== Exercise instructions ==
The listing is to be reproduced in full, with no character altered.

== Data supplied ==

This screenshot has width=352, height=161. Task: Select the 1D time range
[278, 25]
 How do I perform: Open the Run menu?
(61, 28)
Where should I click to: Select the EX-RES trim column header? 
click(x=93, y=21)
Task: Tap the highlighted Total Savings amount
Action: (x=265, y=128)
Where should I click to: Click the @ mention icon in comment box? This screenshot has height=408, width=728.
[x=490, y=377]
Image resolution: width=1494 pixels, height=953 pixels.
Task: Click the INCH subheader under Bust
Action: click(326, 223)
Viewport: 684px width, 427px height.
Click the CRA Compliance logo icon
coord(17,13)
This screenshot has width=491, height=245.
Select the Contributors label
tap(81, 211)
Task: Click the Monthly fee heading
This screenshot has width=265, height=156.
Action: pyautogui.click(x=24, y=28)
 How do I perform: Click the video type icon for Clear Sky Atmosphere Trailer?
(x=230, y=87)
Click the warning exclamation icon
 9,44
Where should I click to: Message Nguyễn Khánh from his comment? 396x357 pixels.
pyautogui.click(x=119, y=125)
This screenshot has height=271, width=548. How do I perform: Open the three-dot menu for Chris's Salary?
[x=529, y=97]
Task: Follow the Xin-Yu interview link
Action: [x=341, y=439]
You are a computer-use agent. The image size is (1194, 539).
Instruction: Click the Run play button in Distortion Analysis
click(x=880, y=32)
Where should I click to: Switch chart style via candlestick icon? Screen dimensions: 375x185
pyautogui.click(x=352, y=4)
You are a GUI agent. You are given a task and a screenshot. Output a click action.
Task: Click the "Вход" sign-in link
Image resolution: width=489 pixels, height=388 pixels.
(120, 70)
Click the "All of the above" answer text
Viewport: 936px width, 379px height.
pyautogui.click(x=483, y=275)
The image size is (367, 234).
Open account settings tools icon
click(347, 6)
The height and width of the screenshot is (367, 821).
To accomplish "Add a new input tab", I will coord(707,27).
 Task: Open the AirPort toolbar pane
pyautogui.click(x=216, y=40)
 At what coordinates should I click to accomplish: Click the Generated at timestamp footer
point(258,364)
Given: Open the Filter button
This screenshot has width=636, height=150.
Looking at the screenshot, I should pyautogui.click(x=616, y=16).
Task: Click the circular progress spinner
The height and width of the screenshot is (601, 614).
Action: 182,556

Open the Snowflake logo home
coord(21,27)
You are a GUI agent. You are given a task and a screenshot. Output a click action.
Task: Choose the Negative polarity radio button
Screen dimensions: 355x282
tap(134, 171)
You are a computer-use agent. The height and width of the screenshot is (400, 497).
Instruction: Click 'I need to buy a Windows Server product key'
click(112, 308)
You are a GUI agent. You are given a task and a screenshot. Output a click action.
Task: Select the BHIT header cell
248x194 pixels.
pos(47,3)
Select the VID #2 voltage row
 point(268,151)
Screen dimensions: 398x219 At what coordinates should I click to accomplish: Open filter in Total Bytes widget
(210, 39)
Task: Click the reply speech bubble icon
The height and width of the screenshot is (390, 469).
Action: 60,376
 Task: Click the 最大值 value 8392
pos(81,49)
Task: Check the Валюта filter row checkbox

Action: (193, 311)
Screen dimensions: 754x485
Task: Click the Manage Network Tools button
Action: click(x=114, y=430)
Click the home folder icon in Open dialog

== Answer box ==
This screenshot has width=352, height=161. Task: Select the 1D time range
[278, 25]
 How do I perform: Open the Run menu?
(61, 28)
Where should I click to: Select the EX-RES trim column header? 
click(x=93, y=21)
Task: Tap the highlighted Total Savings amount
Action: (x=265, y=128)
Where should I click to: Click the @ mention icon in comment box? This screenshot has height=408, width=728.
[x=490, y=377]
Image resolution: width=1494 pixels, height=953 pixels.
Task: Click the INCH subheader under Bust
Action: click(326, 223)
Viewport: 684px width, 427px height.
Click the CRA Compliance logo icon
coord(17,13)
This screenshot has width=491, height=245.
Select the Contributors label
tap(81, 211)
Task: Click the Monthly fee heading
This screenshot has width=265, height=156.
Action: pyautogui.click(x=24, y=28)
 How do I perform: Click the video type icon for Clear Sky Atmosphere Trailer?
(x=230, y=87)
Click the warning exclamation icon
 9,44
Where should I click to: Message Nguyễn Khánh from his comment? 396x357 pixels.
pyautogui.click(x=119, y=125)
This screenshot has height=271, width=548. How do I perform: Open the three-dot menu for Chris's Salary?
[x=529, y=97]
Task: Follow the Xin-Yu interview link
Action: [x=341, y=439]
You are a computer-use agent. The image size is (1194, 539).
Instruction: Click the Run play button in Distortion Analysis
click(x=880, y=32)
Where should I click to: Switch chart style via candlestick icon? Screen dimensions: 375x185
pyautogui.click(x=352, y=4)
You are a GUI agent. You are given a task and a screenshot. Output a click action.
Task: Click the "Вход" sign-in link
Image resolution: width=489 pixels, height=388 pixels.
(120, 70)
Click the "All of the above" answer text
Viewport: 936px width, 379px height.
pyautogui.click(x=483, y=275)
The image size is (367, 234).
Open account settings tools icon
click(347, 6)
The height and width of the screenshot is (367, 821).
To accomplish "Add a new input tab", I will coord(707,27).
 Task: Open the AirPort toolbar pane
pyautogui.click(x=216, y=40)
 At what coordinates should I click to accomplish: Click the Generated at timestamp footer
point(258,364)
Given: Open the Filter button
This screenshot has width=636, height=150.
Looking at the screenshot, I should pyautogui.click(x=616, y=16).
Task: Click the circular progress spinner
The height and width of the screenshot is (601, 614).
Action: 182,556

Open the Snowflake logo home
coord(21,27)
You are a GUI agent. You are given a task and a screenshot. Output a click action.
Task: Choose the Negative polarity radio button
Screen dimensions: 355x282
tap(134, 171)
You are a computer-use agent. The height and width of the screenshot is (400, 497).
Instruction: Click 'I need to buy a Windows Server product key'
click(112, 308)
You are a GUI agent. You are given a task and a screenshot. Output a click action.
Task: Select the BHIT header cell
248x194 pixels.
pos(47,3)
Select the VID #2 voltage row
 point(268,151)
Screen dimensions: 398x219 At what coordinates should I click to accomplish: Open filter in Total Bytes widget
(210, 39)
Task: Click the reply speech bubble icon
The height and width of the screenshot is (390, 469).
Action: 60,376
 Task: Click the 最大值 value 8392
pos(81,49)
Task: Check the Валюта filter row checkbox

Action: (193, 311)
Screen dimensions: 754x485
Task: Click the Manage Network Tools button
Action: click(x=114, y=430)
Click the home folder icon in Open dialog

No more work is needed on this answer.